Pullman established his first car works at Atlanta, Georgia, in 1866, and in the following year incorporated the Pullmans Palace Car Company at Chicago, Illinois (note there is no apostrophe in “Pullmans”), with a capital of $1 million, to manufacture the railroad sleeping car he had perfected. By then he had 37 sleeping cars in service on six railroad lines and orders were pouring in. He needed more space, and found it at the Burlington’s Aurora, Illinois shops.

But if comfort was king, then Pullman could not ignore the need for gourmet food and luxury cuisine. In 1868, his first dining car the Delmonico made its debut, built at a cost of $20,000 and named after the famous New York restaurant. It was 60' long, 10' wide, had two cooks and four waiters in white jackets, and could seat 48 diners. It was stocked with linens, crystal, silver and china worthy of the finest restaurants. The car was run over several railroads, but no one wanted a “non-revenue” car. So guess who helped Pullman out? The Alton was soon running Pullman’s diners on three of its trains. And they proved quite popular! {5}

Gradually new manufacturing plants sprang up from New York to California. Pullman was making chair cars and dining cars under contract for the railroads themselves, but he would not sell his sleeping car. Railroads signed contracts with Pullman for operation and maintenance of the cars. They charged passengers their first class fare plus 50 cents.

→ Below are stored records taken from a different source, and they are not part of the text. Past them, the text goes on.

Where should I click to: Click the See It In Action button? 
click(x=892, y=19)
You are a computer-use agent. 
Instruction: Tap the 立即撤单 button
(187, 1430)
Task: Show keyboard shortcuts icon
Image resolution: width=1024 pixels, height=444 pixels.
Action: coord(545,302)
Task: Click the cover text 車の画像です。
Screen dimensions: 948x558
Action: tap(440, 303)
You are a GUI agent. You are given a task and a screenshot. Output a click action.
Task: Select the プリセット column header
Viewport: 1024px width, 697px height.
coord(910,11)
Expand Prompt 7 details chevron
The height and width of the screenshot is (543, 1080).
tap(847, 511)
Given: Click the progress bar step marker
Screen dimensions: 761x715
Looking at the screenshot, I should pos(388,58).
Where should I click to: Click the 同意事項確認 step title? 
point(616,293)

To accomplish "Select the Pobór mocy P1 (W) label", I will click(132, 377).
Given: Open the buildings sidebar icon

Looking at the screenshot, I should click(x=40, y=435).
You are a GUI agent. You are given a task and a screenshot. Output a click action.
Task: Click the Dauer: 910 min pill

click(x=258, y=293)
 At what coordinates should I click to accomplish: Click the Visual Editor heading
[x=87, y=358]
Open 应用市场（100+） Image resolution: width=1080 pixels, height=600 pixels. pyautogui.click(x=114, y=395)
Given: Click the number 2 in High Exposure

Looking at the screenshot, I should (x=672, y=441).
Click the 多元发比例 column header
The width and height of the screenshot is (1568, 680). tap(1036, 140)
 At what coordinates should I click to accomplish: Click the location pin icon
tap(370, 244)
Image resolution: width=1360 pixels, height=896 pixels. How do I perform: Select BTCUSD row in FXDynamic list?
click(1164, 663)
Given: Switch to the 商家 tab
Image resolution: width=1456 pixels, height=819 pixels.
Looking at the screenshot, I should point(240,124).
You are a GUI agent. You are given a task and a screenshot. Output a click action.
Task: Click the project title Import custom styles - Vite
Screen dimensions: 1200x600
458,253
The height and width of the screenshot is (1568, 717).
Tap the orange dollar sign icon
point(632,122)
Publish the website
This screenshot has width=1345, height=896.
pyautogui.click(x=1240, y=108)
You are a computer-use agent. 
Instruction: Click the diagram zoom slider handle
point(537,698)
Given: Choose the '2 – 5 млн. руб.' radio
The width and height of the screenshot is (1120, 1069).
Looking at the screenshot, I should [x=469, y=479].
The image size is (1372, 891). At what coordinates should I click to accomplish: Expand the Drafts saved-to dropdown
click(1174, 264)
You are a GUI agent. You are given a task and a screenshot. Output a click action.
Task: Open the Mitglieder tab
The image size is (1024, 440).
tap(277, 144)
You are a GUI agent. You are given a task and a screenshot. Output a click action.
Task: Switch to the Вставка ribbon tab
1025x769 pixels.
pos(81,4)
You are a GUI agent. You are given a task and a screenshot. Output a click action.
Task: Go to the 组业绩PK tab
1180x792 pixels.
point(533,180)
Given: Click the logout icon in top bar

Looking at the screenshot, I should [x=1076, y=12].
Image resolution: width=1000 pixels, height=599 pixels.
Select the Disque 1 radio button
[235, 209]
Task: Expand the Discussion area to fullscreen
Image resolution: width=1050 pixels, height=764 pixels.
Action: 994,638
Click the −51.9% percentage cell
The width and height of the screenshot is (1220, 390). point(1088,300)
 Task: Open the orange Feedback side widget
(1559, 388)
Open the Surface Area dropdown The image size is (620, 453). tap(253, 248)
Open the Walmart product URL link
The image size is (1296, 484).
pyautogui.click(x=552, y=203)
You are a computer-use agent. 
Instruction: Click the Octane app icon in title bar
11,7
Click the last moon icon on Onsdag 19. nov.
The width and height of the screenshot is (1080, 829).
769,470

They hauled the cars, and paid Pullman the 50 cents plus the cost of operation and maintenance. No wonder they became jealous of his profits! (See The Pullman Sleeping Cars page for details of his lease.) By 1872, Pullman had 500 sleeping, drawing room, and hotel cars on the roads, and was building three new ones a week. {10}

During the 1870s and 80s, the Pullmans Palace Car Company expanded dramatically. It bought out the competitors one by one: Knight, Woodruff, Flower and Mann all became parts of the Pullmans Palace Car Company. By 1880, Pullman cars were on nearly two-thirds of the nation’s tracks, and in 1880 Pullman  commenced the erection of his great works at the town of that name, which he also founded, south of Chicago.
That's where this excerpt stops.